Stored data:
────────────────────

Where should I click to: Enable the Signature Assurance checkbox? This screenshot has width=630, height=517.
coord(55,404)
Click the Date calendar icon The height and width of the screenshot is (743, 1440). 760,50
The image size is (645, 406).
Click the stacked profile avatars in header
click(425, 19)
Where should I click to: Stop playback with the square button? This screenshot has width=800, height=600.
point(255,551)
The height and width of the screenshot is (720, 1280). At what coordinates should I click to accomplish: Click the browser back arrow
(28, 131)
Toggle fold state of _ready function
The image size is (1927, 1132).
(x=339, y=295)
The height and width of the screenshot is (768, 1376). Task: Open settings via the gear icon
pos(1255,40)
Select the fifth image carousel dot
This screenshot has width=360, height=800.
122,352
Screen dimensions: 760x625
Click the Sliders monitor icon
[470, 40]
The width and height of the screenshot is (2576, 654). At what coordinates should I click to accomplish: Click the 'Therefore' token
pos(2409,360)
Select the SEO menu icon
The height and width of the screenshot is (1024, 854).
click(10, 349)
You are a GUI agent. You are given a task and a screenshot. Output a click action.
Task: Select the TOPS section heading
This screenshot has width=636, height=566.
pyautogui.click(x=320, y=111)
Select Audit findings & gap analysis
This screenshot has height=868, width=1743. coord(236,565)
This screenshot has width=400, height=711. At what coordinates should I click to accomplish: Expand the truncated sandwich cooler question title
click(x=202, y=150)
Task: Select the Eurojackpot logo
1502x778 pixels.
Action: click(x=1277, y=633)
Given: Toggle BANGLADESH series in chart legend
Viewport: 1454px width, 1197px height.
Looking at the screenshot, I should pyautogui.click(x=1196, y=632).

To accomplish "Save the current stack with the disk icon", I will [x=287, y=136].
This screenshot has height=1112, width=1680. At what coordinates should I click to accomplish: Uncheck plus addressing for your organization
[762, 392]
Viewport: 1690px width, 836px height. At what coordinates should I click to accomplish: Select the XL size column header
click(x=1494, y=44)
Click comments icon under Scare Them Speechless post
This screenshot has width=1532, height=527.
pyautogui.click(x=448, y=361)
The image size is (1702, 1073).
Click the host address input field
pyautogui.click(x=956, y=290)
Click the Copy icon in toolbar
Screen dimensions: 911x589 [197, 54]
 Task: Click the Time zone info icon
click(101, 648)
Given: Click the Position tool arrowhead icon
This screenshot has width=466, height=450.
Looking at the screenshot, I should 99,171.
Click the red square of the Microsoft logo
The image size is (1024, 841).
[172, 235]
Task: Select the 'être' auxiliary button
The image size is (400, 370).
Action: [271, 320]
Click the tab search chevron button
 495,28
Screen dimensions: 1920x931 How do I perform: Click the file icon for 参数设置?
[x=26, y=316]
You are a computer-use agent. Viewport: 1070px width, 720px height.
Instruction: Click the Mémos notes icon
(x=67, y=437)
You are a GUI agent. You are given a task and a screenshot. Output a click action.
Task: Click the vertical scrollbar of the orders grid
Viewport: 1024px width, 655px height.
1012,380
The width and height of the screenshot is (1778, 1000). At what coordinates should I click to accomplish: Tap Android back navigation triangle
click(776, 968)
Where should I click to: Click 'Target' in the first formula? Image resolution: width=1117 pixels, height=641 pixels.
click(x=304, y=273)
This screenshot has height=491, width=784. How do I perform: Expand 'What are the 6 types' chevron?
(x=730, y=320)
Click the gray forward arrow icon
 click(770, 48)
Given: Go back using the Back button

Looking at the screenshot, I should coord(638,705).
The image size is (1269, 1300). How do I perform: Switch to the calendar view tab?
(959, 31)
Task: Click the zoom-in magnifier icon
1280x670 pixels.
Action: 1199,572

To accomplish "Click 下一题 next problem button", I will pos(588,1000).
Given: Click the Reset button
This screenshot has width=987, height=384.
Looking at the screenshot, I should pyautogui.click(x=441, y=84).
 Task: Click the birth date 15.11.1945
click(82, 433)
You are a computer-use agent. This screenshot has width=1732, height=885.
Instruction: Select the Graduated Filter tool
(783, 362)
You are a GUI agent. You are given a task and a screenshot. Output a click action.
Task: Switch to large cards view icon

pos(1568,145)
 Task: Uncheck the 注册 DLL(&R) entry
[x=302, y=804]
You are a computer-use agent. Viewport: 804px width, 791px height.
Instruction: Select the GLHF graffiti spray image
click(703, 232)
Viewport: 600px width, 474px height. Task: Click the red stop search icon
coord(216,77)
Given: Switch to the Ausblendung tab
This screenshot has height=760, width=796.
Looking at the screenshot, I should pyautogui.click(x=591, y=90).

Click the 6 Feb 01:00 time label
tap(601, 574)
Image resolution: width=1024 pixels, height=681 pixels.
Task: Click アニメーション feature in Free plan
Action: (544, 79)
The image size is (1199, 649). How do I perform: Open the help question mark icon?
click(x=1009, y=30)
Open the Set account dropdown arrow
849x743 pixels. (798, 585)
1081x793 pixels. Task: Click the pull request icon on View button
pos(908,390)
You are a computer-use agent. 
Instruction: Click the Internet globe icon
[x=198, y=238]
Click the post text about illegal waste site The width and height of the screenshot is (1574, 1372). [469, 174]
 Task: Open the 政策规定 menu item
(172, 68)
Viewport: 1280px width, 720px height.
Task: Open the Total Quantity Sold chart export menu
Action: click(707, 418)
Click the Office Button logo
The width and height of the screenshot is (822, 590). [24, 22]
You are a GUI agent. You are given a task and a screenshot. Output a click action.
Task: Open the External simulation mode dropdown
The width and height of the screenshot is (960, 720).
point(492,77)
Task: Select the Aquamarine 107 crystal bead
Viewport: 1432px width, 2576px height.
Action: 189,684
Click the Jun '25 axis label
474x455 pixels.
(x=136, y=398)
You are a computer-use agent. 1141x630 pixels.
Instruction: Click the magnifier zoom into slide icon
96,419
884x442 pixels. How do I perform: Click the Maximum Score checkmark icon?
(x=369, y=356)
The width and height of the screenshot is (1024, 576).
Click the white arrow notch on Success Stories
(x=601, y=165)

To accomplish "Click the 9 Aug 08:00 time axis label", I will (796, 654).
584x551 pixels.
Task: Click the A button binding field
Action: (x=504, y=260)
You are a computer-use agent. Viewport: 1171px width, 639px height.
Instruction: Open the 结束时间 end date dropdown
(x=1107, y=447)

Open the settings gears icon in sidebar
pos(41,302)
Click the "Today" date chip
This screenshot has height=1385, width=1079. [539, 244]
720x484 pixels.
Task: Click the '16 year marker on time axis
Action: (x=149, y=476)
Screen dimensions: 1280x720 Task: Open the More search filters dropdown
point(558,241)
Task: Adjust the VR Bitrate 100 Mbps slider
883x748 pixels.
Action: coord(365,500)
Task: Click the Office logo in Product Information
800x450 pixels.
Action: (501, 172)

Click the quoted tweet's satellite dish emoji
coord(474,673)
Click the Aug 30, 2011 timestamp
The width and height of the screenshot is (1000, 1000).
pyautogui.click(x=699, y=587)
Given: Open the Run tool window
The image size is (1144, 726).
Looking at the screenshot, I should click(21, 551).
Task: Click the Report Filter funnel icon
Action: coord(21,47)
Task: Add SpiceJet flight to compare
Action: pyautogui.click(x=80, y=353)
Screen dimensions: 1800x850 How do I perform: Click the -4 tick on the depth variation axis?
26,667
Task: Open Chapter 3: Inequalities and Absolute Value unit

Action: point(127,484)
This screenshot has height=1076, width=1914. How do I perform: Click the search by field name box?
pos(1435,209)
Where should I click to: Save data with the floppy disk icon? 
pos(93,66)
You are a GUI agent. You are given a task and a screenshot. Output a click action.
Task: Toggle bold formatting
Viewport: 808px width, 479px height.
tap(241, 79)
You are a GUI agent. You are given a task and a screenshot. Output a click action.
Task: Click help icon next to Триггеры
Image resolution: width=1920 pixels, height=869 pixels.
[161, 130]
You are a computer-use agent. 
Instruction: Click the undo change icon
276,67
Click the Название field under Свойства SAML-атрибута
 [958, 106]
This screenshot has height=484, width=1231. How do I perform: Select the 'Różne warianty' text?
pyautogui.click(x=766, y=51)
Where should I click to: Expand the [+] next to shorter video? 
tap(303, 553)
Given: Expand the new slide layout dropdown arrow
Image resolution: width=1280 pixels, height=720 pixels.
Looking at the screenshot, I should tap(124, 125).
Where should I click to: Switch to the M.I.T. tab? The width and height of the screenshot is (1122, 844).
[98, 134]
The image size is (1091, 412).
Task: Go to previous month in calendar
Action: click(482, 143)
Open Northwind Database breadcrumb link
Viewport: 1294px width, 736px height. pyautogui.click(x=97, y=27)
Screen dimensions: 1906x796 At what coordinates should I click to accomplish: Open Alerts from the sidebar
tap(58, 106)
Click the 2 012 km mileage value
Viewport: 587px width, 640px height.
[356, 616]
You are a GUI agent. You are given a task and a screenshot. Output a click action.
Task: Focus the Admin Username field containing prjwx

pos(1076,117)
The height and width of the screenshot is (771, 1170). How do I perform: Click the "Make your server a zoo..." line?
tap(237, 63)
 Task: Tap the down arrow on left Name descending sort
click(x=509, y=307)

────────────────────

_Problem requirements_:
In the data above, find each line that has the word "computer" and copy it out.

_Answer to this problem_:
You are a computer-use agent. Viewport: 1070px width, 720px height.
You are a computer-use agent. This screenshot has width=1732, height=885.
You are a computer-use agent. Viewport: 804px width, 791px height.
You are a computer-use agent. 
You are a computer-use agent. 1141x630 pixels.
You are a computer-use agent. Viewport: 1171px width, 639px height.
You are a computer-use agent. 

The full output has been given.